**Your goal:**
Print exactly the lines below between the line holding "Image resolution: width=800" and the line holding "Click the info", inclusive, and nothing more.

**Supplied data:**

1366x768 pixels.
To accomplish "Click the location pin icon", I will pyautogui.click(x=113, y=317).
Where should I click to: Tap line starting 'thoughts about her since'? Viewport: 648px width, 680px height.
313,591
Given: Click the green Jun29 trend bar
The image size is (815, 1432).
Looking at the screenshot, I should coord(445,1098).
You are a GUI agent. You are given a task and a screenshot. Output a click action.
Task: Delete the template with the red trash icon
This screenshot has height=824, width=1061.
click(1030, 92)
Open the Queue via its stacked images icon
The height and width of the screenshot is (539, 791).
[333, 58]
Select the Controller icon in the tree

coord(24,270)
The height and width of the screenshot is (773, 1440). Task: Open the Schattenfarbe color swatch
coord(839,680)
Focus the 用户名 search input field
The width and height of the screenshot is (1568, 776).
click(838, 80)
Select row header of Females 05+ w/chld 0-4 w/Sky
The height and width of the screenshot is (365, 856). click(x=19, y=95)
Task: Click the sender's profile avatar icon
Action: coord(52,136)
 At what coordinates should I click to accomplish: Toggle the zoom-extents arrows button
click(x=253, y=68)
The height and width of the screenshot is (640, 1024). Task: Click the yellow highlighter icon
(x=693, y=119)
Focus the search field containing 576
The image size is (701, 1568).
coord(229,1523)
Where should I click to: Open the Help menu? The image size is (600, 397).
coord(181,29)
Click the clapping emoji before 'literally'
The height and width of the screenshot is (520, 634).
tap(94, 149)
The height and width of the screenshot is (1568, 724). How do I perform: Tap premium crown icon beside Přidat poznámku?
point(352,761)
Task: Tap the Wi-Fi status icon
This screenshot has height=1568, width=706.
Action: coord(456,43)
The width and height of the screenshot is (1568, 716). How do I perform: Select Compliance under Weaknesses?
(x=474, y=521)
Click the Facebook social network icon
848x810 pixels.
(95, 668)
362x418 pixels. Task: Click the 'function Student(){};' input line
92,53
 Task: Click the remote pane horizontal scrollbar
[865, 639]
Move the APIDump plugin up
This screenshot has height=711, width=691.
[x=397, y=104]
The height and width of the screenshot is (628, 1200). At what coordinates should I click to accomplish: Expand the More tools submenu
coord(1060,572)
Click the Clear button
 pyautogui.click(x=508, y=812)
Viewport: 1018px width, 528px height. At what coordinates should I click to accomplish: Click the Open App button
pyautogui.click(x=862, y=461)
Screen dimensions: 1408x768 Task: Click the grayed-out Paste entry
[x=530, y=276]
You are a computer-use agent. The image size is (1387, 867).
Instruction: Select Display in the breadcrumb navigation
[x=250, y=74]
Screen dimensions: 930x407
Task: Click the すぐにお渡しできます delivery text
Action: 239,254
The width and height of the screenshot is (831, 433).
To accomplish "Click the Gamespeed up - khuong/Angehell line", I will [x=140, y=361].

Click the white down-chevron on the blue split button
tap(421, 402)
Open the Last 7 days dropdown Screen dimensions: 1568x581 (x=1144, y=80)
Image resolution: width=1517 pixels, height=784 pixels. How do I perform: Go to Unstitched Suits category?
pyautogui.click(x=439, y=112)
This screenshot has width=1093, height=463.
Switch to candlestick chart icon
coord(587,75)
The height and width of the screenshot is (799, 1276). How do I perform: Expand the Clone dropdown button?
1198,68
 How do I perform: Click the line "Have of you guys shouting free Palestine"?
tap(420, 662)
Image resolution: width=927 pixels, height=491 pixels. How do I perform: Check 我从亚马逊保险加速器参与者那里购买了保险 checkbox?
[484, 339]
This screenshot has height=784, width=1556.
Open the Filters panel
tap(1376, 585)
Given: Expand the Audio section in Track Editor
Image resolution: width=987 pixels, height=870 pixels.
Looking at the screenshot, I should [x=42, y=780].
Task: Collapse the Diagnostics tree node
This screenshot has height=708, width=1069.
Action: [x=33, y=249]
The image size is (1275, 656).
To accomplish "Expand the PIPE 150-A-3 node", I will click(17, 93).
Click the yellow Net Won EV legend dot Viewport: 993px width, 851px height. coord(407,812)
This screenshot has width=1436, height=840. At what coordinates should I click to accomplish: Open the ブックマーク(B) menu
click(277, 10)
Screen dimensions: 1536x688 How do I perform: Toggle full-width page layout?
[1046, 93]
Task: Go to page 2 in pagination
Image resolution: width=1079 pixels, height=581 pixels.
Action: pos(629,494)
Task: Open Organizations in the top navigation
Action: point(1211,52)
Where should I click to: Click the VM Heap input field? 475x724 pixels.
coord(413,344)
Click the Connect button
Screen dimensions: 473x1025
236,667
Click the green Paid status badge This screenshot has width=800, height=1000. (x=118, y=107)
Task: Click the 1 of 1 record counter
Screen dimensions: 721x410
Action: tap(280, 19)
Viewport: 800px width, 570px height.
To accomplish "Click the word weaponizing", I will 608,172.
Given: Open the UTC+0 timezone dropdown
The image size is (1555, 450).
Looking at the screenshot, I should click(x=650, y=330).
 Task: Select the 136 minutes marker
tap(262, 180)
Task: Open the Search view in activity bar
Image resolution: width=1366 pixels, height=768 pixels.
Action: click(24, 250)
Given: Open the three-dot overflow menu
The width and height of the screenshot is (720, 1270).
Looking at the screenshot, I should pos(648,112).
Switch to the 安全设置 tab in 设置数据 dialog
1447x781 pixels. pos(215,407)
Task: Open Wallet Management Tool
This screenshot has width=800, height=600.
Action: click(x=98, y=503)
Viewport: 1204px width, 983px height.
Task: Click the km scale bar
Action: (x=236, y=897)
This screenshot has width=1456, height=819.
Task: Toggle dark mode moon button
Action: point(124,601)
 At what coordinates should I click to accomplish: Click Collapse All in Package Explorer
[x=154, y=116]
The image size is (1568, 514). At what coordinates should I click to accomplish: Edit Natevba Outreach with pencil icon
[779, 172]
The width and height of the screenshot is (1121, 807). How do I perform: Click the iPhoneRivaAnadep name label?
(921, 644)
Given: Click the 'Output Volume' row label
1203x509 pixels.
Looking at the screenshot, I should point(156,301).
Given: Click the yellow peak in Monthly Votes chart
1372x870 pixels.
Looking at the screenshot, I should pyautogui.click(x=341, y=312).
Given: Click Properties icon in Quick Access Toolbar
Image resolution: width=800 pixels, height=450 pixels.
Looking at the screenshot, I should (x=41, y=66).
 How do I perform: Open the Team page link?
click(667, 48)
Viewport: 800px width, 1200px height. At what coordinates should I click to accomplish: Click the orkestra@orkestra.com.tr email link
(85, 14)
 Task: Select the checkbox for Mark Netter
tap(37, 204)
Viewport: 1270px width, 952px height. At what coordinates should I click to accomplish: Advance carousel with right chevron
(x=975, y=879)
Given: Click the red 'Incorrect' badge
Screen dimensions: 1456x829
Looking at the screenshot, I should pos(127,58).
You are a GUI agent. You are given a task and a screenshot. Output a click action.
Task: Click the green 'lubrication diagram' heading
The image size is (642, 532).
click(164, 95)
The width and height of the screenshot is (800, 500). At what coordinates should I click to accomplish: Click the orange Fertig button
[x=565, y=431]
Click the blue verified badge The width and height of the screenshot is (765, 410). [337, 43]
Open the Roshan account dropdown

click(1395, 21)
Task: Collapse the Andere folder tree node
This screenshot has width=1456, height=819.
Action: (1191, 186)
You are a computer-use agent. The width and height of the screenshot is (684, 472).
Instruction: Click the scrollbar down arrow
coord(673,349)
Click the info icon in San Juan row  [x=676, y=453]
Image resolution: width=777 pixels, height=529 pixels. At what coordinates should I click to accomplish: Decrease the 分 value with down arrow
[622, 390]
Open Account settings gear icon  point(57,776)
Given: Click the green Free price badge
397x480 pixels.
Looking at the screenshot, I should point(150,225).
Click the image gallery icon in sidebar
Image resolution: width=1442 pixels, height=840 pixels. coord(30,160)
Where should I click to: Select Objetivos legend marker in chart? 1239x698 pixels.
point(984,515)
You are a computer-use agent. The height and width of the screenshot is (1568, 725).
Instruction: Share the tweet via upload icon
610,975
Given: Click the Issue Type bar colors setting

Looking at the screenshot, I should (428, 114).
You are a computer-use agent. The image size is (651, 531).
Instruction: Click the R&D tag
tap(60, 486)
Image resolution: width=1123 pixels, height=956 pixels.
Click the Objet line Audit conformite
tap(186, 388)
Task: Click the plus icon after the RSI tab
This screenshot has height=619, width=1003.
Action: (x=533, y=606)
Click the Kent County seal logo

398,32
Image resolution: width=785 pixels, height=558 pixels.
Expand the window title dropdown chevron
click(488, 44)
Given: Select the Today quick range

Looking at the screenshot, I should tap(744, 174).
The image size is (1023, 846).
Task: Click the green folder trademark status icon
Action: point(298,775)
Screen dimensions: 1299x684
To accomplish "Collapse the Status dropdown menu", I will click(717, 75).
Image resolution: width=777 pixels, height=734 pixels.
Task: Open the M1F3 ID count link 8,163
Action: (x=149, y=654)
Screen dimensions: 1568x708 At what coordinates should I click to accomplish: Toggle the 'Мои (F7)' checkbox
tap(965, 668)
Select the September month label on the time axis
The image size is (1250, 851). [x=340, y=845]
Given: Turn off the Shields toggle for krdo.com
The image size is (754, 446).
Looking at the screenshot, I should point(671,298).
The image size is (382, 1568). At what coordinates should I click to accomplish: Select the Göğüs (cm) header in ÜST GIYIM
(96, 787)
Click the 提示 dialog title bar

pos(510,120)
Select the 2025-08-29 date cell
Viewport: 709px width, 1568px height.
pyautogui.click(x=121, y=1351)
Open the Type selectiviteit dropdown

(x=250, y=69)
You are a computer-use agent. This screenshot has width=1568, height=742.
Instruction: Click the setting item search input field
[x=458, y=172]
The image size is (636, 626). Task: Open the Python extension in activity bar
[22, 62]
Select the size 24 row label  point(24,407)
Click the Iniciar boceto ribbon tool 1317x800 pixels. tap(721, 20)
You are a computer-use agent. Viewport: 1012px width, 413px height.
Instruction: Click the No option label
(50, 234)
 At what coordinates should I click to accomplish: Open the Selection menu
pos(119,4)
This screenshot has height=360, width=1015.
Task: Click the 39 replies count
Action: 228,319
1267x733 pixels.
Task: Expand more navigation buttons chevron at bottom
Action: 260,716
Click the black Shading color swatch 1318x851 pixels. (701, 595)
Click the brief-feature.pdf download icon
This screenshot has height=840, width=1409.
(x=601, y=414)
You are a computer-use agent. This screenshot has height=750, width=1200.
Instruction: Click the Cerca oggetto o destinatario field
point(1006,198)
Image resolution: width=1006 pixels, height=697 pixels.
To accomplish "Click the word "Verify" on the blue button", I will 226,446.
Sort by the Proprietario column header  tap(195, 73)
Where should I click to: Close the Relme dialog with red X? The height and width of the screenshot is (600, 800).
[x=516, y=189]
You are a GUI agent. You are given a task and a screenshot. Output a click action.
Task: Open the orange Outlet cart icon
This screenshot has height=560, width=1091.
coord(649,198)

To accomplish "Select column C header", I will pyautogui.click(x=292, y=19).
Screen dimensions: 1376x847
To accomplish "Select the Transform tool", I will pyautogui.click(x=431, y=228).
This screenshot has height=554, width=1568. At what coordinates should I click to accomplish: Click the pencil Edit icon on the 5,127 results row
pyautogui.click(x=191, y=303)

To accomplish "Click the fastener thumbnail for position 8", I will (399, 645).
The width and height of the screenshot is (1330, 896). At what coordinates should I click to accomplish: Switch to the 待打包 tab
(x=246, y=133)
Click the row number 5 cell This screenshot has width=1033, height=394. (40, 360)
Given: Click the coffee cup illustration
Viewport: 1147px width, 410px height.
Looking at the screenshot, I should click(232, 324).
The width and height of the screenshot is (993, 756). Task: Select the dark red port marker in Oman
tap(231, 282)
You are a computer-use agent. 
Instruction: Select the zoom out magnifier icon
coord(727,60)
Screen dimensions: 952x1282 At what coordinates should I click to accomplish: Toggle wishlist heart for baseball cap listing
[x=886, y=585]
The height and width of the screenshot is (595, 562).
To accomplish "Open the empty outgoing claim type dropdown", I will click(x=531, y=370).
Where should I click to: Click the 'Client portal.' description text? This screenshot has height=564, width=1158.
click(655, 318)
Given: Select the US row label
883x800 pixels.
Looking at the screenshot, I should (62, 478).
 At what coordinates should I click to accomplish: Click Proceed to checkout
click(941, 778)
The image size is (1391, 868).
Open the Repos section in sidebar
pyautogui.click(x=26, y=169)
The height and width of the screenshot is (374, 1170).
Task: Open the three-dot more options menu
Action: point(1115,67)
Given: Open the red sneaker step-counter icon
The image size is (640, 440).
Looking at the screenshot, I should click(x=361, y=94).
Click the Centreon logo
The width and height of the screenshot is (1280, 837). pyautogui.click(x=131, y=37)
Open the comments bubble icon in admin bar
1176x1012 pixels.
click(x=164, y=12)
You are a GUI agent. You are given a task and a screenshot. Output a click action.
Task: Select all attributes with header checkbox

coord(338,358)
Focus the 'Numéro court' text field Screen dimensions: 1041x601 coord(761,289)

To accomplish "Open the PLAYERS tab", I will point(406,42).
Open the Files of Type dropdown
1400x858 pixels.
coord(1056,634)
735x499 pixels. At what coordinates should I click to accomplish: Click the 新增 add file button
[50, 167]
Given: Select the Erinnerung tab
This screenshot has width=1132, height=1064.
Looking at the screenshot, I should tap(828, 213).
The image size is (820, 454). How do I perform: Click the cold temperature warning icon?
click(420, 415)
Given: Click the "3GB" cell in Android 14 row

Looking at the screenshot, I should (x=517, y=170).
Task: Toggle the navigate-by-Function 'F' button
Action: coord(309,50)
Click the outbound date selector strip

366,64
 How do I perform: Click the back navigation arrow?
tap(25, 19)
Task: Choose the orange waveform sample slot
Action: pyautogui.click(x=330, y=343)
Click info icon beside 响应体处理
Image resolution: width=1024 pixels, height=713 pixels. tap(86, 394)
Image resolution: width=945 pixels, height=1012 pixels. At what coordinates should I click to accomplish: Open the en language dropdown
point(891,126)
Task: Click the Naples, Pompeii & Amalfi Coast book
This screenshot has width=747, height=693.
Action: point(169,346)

**Exercise result:**
Image resolution: width=800 pixels, height=450 pixels.
Looking at the screenshot, I should (x=41, y=66).
 How do I perform: Open the Team page link?
click(667, 48)
Viewport: 800px width, 1200px height. At what coordinates should I click to accomplish: Click the orkestra@orkestra.com.tr email link
(85, 14)
 Task: Select the checkbox for Mark Netter
tap(37, 204)
Viewport: 1270px width, 952px height. At what coordinates should I click to accomplish: Advance carousel with right chevron
(x=975, y=879)
Given: Click the red 'Incorrect' badge
Screen dimensions: 1456x829
Looking at the screenshot, I should pos(127,58).
You are a GUI agent. You are given a task and a screenshot. Output a click action.
Task: Click the green 'lubrication diagram' heading
The image size is (642, 532).
click(164, 95)
The width and height of the screenshot is (800, 500). At what coordinates should I click to accomplish: Click the orange Fertig button
[x=565, y=431]
Click the blue verified badge The width and height of the screenshot is (765, 410). [337, 43]
Open the Roshan account dropdown

click(1395, 21)
Task: Collapse the Andere folder tree node
This screenshot has width=1456, height=819.
Action: (1191, 186)
You are a computer-use agent. The width and height of the screenshot is (684, 472).
Instruction: Click the scrollbar down arrow
coord(673,349)
Click the info icon in San Juan row  [x=676, y=453]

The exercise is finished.